Your goal: Reproduce the opening lines of the records exactly, please, stopping after the line that contains "Screen dimensions: 870x728".

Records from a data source

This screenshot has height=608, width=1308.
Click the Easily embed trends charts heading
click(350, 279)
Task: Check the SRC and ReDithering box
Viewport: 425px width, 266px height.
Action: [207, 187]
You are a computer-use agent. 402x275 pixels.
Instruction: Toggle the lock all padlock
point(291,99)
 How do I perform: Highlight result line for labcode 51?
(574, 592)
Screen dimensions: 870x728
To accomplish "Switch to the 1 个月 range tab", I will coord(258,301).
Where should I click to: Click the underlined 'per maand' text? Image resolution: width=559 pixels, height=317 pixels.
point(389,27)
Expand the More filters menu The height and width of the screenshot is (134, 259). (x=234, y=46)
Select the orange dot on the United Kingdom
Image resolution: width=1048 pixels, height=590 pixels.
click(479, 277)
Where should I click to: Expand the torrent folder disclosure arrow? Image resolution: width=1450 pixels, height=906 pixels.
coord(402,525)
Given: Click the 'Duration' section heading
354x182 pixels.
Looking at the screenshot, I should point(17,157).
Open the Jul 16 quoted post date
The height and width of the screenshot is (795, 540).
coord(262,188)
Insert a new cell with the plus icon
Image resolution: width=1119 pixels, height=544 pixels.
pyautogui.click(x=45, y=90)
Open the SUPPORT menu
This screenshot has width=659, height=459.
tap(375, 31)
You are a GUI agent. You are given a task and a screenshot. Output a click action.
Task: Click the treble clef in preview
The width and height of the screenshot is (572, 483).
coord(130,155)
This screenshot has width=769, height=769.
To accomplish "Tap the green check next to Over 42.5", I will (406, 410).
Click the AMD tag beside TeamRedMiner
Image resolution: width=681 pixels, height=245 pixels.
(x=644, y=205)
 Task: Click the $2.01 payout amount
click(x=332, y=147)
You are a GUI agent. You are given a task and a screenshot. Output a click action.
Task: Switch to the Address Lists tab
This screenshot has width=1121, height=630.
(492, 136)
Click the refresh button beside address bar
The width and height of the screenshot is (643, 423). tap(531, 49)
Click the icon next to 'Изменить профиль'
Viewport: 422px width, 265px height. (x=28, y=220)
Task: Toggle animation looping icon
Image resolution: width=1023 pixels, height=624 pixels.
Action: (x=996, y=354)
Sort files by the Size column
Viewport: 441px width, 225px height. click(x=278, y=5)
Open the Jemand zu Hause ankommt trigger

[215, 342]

Problem solution:
This screenshot has height=608, width=1308.
Click the Easily embed trends charts heading
click(350, 279)
Task: Check the SRC and ReDithering box
Viewport: 425px width, 266px height.
Action: [207, 187]
You are a computer-use agent. 402x275 pixels.
Instruction: Toggle the lock all padlock
point(291,99)
 How do I perform: Highlight result line for labcode 51?
(574, 592)
Screen dimensions: 870x728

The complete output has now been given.